Eddie swallowed, a light reflex in his throat. He leaned toward the stereo, nudged the volume higher, then came back to his spot—closer. His knee brushed Steve’s thigh. The touch didn’t retreat.

The fireflies, the music, the soft heat of the night, the wine waiting its turn: it all seemed arranged to lead them gently to a place where laughter and desire could live side by side. Steve felt it almost physically, that sweet curve of the night heading somewhere. It wasn’t urgency. It was direction.

“Let’s dance something stupid,” Eddie said, almost like he was proposing mischief.

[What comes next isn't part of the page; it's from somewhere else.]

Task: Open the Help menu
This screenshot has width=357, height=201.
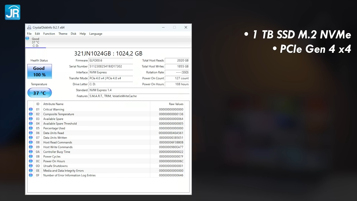Action: (83, 34)
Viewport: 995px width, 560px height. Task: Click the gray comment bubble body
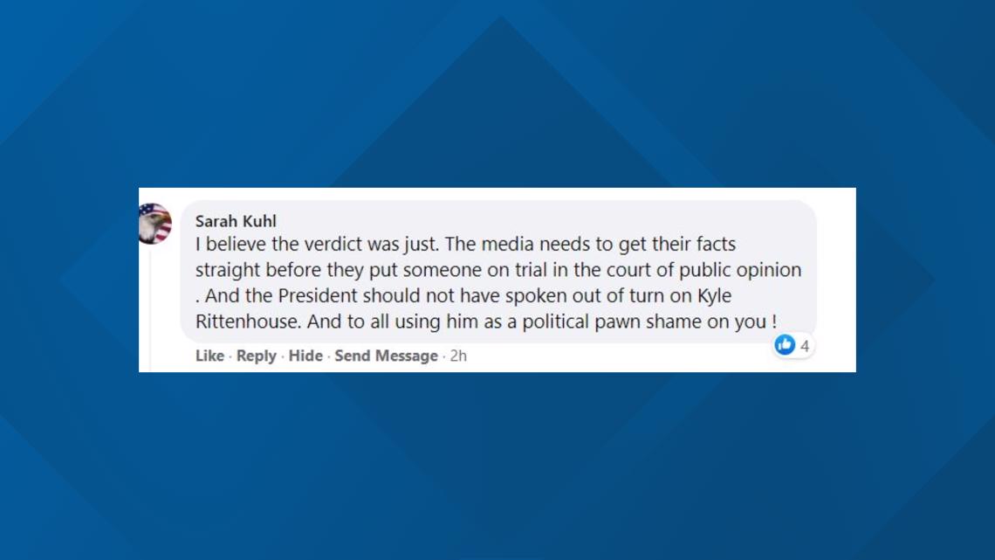pos(498,272)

Steve looked at him, and the world realigned around that question. He smiled.

“Always.”

The music played on, soft, prepared. The blanket was ready. The clearing too. And Steve, with the patience of someone who had waited months to see Eddie shine like this, knew the next step would be easy: just stand up and take his hand.

Eddie rose from the blanket with a lightness that belonged to no one else. A little wine in his blood, a little warm music in the air, and that was enough: he moved around Steve with loose arms, barefoot on the damp grass, as if everything that weighed on him had been left behind. The shorts too brief, the shirt too oversized and slashed at the sides, the curls sprinkled with crooked flowers… he looked like he’d just stepped out of some strange dream, one only Steve could have.

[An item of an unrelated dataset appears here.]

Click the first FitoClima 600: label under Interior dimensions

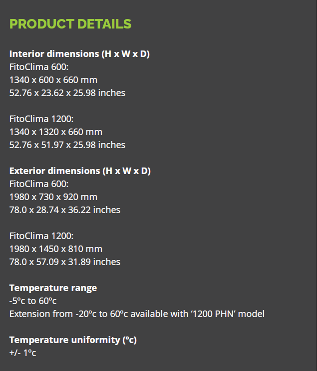pyautogui.click(x=39, y=67)
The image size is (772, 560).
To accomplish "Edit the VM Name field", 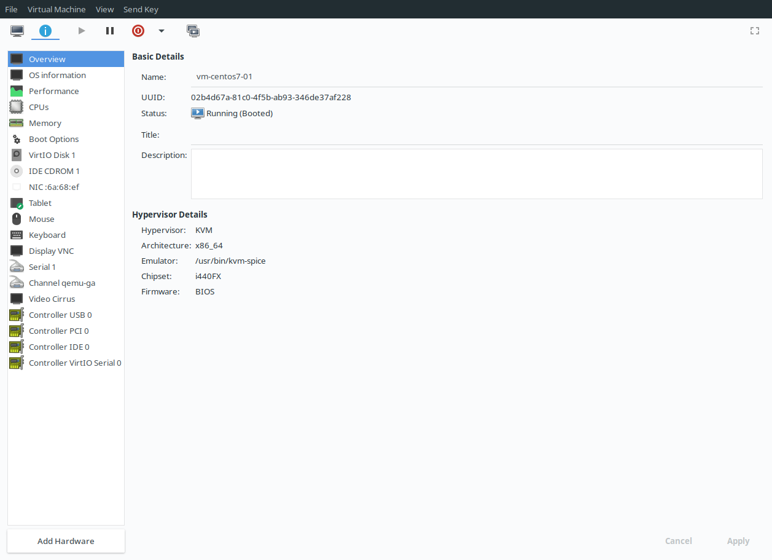I will coord(476,77).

Steve followed him with his eyes the way a believer follows his saint. The air in the clearing was thick with moon-dust light, those white beams falling through the branches and clinging to skin like a secret glow. Eddie shone without effort, as if nature had chosen him to be the center. He spun in circles, laughed with that big laugh that was always part cackle, part dare, and every so often stretched his arms like a child playing at flying.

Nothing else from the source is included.